Thinking in Generative Models in pymdp

This guide explains how to map Active Inference concepts onto the list-based model representation used in pymdp.

For a model with F hidden-state factors and M observation modalities over T timesteps, a common joint factorization is:

\[ {\small p\left(o_{1:T}^{1:M}, s_{1:T}^{1:F}, \pi;\,A,B,D\right) = p(\pi)\underbrace{p\left(s_1^{1:F};\,D\right)}_{\text{initial state prior / }D} \prod_{t=1}^{T-1}\underbrace{p\left(s_{t+1}^{1:F} \mid s_t^{1:F}, u_t^\pi;\,B\right)}_{\text{transition model / }B} \prod_{t=1}^{T}\underbrace{p\left(o_t^{1:M} \mid s_t^{1:F};\,A\right)}_{\text{observation model / }A}.} \]

Here, \(\pi\) refers to policies; this is a discrete latent variable whose realizations correspond to sequences of actions over time, and \(u_t^\pi\) denotes the action entailed by policy \(\pi\) at time \(t\).

In pymdp, those terms are typically factorized as:

\[ p\left(s_1^{1:F};\,D\right) = \prod_{f=1}^{F} p\left(s_1^f;\,D_f\right). \]
\[ p\left(s_{t+1}^{1:F} \mid s_t^{1:F}, u_t^\pi;\,B\right) = \prod_{f=1}^{F} p\left(s_{t+1}^f \mid s_t^{B_{\mathrm{dependencies}}[f]}, u_t^\pi;\,B_f\right). \]
\[ p\left(o_t^{1:M} \mid s_t^{1:F};\,A\right) = \prod_{m=1}^{M} p\left(o_t^m \mid s_t^{A_{\mathrm{dependencies}}[m]};\,A_m\right). \]

Mental model

Use two independent indexing systems:

  1. Observation modalities (m) index independent sensory channels.
  2. Hidden-state factors (f) index latent causes.

In code, this means:

  • modality-indexed lists: A[m], observations[m], C[m], pA[m]
  • factor-indexed lists: D[f], qs[f], B[f], pB[f]

Observation modalities: A[m] and observations[m]

Each modality gets its own likelihood tensor:

  • A[m] = P(obs_m | state_{i in A_dependencies[m]})
  • observations[m] is the actual observation for modality m

So if you have two modalities (for example, location and reward), you should expect len(A) == 2 and your observation input to have two modality entries.

Hidden-state factors: D[f], qs[f], B[f]

Each hidden-state factor gets its own prior, posterior, and transition model:

  • D[f]: prior over factor-f states
  • qs[f]: posterior over factor-f states
  • B[f] = P(s_{[f,t+1]} | state_{i in B_dependencies[f]}, action_{j in B_action_dependencies[f]})

This means you can reason about each factor semantically (for example, context, location, or object identity) and keep dimensions aligned by factor index.

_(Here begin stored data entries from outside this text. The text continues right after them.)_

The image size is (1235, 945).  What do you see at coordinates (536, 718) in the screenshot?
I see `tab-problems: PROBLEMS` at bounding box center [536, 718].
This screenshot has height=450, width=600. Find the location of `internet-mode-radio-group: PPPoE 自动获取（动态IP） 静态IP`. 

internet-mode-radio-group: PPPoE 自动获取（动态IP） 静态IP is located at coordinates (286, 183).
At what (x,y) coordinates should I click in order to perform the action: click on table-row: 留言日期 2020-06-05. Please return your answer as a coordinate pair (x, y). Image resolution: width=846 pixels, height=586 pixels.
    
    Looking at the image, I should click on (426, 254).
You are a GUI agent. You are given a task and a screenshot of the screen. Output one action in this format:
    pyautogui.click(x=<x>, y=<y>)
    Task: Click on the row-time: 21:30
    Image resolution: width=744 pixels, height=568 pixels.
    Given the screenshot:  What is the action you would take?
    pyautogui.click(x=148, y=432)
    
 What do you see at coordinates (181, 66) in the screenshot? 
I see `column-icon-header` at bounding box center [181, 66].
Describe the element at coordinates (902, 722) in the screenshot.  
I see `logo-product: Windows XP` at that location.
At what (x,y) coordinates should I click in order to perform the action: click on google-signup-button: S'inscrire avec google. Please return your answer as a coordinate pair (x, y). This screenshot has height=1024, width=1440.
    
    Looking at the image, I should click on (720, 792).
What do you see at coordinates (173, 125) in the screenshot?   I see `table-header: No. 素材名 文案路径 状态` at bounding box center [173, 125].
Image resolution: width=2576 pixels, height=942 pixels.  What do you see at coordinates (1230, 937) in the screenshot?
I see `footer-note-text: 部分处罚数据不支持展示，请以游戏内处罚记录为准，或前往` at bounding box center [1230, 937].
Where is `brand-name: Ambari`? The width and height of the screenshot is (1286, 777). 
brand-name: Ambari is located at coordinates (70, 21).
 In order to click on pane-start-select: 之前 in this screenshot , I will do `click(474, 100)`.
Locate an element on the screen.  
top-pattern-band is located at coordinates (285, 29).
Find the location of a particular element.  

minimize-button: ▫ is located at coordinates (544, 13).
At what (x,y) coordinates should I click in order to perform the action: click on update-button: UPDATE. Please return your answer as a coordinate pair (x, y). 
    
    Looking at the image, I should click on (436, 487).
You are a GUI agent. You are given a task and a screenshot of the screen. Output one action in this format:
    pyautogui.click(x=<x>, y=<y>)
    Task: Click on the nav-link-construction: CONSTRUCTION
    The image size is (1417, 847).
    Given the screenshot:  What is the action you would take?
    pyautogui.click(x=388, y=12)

Dependencies connect modalities and factors

pymdp lets you be explicit about sparse structure:

  • A_dependencies[m]: which factors modality m depends on
  • B_dependencies[f]: which previous factors influence factor f transitions
  • B_action_dependencies[f]: which action/control factors influence factor f transitions

This is the key to building structured models without forcing every modality to depend on every factor.

Minimal indexing example

# Two modalities
# m=0 -> location observation
# m=1 -> reward observation
A = [A_location, A_reward]
obs = [obs_location, obs_reward]

# Two hidden-state factors
# f=0 -> location state
# f=1 -> context state
D = [D_location, D_context]
qs = [qs_location, qs_context]
B = [B_location, B_context]

Read this as:

  • A[1] defines how reward observations are generated.
  • qs[0] is your current belief over location states.
  • B[1] defines context dynamics.

Common shape/indexing pitfalls

  1. len(observations) does not match len(A).
  2. Mixing modality index m and factor index f.
  3. A_dependencies, B_dependencies, or B_action_dependencies indices not matching your list layout.
  4. Passing raw integer observations when your setup expects categorical vectors (or vice versa).

How this maps to the agent loop

At each step:

  1. infer states with infer_states(...) to update qs[f],
  2. infer policies with infer_policies(qs),
  3. sample actions and propagate beliefs through B[f].

For end-to-end loops, combine this mental model with the rollout() guide.